The string "Shimpaku" may appear in lines of the listing. Report each line where it does.
┌─ Record extracts
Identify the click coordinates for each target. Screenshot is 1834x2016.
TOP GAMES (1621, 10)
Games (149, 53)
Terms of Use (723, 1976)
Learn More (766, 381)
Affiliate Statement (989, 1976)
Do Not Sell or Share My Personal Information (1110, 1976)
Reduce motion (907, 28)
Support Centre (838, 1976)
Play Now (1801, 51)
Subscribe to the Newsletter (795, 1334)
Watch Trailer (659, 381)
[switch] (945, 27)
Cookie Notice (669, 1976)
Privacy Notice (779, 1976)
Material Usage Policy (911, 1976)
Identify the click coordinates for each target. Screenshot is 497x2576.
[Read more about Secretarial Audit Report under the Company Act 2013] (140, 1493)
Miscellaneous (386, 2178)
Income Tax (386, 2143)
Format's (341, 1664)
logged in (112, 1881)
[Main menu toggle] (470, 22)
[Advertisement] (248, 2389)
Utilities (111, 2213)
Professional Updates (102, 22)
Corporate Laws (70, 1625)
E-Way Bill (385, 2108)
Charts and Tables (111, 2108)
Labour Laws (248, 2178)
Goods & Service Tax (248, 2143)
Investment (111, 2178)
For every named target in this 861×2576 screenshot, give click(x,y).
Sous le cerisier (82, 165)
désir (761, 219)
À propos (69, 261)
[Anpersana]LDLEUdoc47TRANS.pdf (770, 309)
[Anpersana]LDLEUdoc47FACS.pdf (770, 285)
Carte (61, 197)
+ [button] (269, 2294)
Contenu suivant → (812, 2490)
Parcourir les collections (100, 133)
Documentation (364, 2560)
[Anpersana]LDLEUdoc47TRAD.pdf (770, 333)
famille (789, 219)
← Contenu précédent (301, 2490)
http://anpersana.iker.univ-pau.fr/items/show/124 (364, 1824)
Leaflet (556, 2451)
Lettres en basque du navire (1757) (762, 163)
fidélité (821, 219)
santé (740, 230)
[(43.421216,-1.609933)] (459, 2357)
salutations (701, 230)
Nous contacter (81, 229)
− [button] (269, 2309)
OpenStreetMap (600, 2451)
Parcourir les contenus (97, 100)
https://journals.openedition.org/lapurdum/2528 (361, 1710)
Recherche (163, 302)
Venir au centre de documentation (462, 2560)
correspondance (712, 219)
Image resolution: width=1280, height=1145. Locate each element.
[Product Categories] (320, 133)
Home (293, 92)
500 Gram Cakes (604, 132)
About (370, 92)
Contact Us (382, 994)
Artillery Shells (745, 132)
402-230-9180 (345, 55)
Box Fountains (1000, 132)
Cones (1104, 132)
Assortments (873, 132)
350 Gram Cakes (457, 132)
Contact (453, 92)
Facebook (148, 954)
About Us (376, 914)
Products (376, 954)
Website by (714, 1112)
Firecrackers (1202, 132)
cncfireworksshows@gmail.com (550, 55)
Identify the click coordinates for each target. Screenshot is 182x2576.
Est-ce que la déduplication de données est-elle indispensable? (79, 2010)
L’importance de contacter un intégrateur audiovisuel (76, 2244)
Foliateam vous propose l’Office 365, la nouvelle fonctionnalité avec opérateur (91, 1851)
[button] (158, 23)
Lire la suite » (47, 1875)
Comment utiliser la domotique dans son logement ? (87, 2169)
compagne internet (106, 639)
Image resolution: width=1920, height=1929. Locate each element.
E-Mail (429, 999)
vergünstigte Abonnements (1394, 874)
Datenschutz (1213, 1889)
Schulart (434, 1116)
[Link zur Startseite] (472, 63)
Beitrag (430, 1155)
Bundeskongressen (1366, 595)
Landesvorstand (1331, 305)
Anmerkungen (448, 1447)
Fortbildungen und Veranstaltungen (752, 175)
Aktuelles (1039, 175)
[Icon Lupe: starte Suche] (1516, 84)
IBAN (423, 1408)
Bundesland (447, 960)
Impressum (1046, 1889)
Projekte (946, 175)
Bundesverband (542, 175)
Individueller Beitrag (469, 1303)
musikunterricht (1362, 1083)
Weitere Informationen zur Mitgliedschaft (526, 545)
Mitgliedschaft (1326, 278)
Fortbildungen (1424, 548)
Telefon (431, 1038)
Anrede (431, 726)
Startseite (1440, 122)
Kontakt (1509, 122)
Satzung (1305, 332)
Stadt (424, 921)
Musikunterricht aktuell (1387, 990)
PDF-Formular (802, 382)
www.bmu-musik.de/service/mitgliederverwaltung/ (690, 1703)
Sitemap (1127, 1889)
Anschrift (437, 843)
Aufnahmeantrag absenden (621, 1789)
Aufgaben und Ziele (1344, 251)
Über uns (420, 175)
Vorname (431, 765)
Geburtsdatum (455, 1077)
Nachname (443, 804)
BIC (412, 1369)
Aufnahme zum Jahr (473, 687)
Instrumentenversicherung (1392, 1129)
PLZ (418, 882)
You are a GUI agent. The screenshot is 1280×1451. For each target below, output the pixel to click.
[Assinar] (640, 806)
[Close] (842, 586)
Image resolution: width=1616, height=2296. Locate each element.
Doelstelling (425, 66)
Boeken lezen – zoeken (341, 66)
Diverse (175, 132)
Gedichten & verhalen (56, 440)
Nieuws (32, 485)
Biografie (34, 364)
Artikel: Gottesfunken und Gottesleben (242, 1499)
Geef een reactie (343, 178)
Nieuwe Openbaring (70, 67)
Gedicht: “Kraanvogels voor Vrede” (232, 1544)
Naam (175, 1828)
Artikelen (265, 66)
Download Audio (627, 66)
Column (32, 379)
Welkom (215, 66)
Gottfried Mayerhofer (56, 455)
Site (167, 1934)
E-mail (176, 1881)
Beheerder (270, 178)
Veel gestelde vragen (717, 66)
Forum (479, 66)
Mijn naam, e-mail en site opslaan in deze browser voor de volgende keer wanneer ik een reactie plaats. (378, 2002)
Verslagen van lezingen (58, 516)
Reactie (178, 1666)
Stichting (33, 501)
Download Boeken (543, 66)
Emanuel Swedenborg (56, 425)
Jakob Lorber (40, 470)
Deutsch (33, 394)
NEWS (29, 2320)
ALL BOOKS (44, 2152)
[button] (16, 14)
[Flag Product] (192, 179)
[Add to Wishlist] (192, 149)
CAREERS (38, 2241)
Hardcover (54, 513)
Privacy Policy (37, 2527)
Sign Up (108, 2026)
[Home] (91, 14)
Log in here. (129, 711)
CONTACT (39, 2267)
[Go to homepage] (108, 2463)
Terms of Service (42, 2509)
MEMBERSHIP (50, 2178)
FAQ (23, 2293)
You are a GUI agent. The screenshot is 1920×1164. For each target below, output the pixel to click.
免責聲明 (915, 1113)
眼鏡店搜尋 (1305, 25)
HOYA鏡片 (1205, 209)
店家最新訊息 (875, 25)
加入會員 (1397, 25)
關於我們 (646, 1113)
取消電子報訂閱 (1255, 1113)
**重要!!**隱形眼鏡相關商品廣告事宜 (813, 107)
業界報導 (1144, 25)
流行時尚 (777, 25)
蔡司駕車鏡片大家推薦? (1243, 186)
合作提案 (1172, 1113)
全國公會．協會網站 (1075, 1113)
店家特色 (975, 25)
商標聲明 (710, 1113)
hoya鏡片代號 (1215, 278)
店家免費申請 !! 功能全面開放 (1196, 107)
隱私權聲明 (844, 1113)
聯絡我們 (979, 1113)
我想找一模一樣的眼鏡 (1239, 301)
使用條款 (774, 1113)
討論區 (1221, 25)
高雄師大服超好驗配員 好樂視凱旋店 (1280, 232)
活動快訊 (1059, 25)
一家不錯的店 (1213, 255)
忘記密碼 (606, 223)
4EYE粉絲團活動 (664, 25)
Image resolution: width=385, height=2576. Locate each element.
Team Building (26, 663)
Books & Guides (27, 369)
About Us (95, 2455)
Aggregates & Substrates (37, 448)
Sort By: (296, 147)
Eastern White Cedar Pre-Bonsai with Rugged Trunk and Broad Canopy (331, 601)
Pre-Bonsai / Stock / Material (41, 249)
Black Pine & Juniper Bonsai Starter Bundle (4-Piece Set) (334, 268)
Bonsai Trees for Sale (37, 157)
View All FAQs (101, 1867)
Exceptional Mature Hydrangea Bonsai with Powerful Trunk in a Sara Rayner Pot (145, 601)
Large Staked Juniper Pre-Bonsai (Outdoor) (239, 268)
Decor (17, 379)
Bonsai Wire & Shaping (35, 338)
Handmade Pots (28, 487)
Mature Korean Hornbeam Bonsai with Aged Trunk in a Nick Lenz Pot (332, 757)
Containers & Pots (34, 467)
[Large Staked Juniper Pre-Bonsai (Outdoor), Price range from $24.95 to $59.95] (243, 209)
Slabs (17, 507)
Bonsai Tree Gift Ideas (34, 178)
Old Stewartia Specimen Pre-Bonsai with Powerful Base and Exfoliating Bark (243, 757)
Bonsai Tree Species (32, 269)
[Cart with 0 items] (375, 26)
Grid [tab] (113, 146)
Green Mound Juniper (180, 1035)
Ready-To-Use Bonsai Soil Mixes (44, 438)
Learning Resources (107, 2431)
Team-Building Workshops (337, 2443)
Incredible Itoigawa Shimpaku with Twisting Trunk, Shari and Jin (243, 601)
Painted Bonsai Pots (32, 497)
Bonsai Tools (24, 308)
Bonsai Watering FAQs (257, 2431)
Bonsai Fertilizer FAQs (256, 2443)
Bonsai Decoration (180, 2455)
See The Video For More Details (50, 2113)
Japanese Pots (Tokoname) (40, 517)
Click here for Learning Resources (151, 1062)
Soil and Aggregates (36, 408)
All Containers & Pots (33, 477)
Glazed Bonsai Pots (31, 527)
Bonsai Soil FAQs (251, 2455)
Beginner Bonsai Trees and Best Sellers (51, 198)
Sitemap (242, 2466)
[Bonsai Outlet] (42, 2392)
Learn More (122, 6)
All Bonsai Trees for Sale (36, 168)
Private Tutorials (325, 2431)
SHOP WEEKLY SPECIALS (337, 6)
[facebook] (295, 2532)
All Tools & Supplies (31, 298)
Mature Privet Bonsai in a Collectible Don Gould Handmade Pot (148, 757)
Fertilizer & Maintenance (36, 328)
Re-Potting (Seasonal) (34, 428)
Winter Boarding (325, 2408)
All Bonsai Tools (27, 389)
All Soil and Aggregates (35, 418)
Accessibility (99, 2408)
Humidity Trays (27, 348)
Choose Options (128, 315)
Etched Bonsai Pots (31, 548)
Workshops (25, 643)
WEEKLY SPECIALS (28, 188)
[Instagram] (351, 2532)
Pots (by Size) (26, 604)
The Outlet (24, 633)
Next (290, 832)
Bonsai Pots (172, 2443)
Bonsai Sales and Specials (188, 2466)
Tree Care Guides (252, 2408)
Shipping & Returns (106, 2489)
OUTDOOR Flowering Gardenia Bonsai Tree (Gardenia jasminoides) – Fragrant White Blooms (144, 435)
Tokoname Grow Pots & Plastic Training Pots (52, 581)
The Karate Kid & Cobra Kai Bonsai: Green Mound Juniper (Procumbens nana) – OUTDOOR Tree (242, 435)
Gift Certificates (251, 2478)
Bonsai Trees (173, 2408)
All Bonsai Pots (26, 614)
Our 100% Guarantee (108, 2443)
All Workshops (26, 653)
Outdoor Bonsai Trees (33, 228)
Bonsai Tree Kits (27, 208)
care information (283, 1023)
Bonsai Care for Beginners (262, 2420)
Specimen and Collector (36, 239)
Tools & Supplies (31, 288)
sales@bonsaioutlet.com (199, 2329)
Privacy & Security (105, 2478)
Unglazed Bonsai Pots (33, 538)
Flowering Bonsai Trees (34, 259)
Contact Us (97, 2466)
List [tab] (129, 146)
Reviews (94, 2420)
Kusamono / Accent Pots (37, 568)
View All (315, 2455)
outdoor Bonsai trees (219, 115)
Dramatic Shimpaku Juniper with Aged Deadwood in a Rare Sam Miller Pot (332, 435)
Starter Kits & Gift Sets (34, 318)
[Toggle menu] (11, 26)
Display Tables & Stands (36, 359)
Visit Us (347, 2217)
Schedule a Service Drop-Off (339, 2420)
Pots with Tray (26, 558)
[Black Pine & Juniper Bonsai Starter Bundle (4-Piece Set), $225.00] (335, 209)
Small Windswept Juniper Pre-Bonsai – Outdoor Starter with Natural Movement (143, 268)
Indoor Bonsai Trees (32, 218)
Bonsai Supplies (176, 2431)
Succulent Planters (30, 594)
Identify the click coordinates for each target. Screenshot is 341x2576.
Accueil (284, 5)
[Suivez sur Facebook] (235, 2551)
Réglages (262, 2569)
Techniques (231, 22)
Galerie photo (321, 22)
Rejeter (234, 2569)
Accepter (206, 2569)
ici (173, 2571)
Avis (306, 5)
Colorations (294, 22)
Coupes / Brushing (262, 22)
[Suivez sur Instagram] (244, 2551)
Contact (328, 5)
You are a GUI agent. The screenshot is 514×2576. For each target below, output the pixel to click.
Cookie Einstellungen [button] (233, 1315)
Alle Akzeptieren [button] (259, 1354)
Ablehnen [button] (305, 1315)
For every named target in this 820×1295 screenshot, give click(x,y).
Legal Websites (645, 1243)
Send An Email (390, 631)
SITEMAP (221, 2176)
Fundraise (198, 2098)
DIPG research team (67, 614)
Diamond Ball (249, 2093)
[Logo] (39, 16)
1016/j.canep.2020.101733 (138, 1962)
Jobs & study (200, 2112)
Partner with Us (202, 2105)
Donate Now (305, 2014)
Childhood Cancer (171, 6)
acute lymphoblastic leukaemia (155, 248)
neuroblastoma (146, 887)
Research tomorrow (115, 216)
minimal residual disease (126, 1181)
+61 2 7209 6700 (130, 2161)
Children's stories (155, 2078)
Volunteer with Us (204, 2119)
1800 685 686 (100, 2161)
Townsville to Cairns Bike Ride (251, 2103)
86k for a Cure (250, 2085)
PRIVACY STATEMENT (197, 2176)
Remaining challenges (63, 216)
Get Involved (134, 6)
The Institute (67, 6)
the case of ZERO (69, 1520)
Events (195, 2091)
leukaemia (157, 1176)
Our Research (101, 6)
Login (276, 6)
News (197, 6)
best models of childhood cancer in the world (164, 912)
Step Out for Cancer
└─
- _The completed task_:
Incredible Itoigawa Shimpaku with Twisting Trunk, Shari and Jin (243, 601)
Dramatic Shimpaku Juniper with Aged Deadwood in a Rare Sam Miller Pot (332, 435)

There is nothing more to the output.